:: What you need to do ::
Can you print, word for word, the part of the womb transplant article below that begins at the words "Eva Ottosson thinks" and stops after "the The Telegraph."?

:: Reading passage ::
<<<<
Organ transplants gone wild? Would your mom go this far to help you have a baby?
UK’s The Telegraph newspaper reports that a 56-year-old mother in London is making plans to have her own womb transplanted into her daughter in hopes that this will make her infertile daughter’s dreams of pregnancy and having a baby finally come true.
Eva Ottosson thinks the complex transplant operation could take place as early as next spring in Sweden, where doctors have been searching for suitable patients (a mom and daughter) to take part in the revolutionary procedure. Her daughter, 25-year-old Sara, already lives in Sweden, and Ottosson plans to join her there for the operation.
“She needs the womb and if I’m the best donor for her … well, go on. She needs it more than me. I’ve had two daughters so it’s served me well,” Ottosson tells the The Telegraph.
Beating the Odds
Sara was born with a very rare condition called Mayer Rokitansky Kuster Hauser (MRKH) syndrome, which affects around one in 5,000 people, and means she was born without a uterus and some parts of the vagina.
If the transplant procedure works, Sara will have her own eggs fertilized using her boyfriend’s sperm—these will then be implanted into her donated womb via in-vitro fertilization (IVF). Sara tells reporters that she was not at all concerned about the implications of receiving the same uterus in which she herself developed in back in the mid-1980s.
“I haven’t really thought about that. I’m a biology teacher and it’s just an organ like any other organ. But my mum did ask me about this. She said ‘isn’t it weird?’ And my answer is no. I’m more worried that my mum is going to have a big operation”
>>>>
:: Records provided ::
<<<<
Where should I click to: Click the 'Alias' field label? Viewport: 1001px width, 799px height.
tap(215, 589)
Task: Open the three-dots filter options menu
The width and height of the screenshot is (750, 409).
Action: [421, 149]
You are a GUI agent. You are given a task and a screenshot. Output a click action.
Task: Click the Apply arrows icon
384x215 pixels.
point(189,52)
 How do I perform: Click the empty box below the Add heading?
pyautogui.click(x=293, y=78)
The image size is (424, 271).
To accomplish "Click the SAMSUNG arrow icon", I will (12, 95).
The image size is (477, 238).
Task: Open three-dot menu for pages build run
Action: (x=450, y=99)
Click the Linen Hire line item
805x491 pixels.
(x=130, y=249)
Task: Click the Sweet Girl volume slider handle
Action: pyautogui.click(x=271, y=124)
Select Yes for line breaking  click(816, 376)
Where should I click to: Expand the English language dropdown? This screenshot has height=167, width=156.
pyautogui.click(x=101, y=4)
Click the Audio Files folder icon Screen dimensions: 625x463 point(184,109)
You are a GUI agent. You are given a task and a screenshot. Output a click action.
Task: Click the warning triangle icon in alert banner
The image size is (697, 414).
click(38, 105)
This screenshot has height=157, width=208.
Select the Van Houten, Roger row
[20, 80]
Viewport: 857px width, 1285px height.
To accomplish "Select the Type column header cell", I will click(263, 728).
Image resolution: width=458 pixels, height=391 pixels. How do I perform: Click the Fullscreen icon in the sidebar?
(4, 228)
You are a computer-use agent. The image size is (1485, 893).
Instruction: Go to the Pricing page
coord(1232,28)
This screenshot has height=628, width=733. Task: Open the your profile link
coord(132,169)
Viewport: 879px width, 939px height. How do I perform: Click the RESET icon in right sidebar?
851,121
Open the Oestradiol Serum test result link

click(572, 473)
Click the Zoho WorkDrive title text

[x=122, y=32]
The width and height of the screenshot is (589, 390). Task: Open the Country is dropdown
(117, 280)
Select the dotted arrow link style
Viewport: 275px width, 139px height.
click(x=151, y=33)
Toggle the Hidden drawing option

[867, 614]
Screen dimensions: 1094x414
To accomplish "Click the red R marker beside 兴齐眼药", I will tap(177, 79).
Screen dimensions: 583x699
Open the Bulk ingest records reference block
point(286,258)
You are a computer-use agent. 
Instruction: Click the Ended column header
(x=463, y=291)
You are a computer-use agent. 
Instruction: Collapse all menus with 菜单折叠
>>>>
:: Answer to the problem ::
Eva Ottosson thinks the complex transplant operation could take place as early as next spring in Sweden, where doctors have been searching for suitable patients (a mom and daughter) to take part in the revolutionary procedure. Her daughter, 25-year-old Sara, already lives in Sweden, and Ottosson plans to join her there for the operation.
“She needs the womb and if I’m the best donor for her … well, go on. She needs it more than me. I’ve had two daughters so it’s served me well,” Ottosson tells the The Telegraph.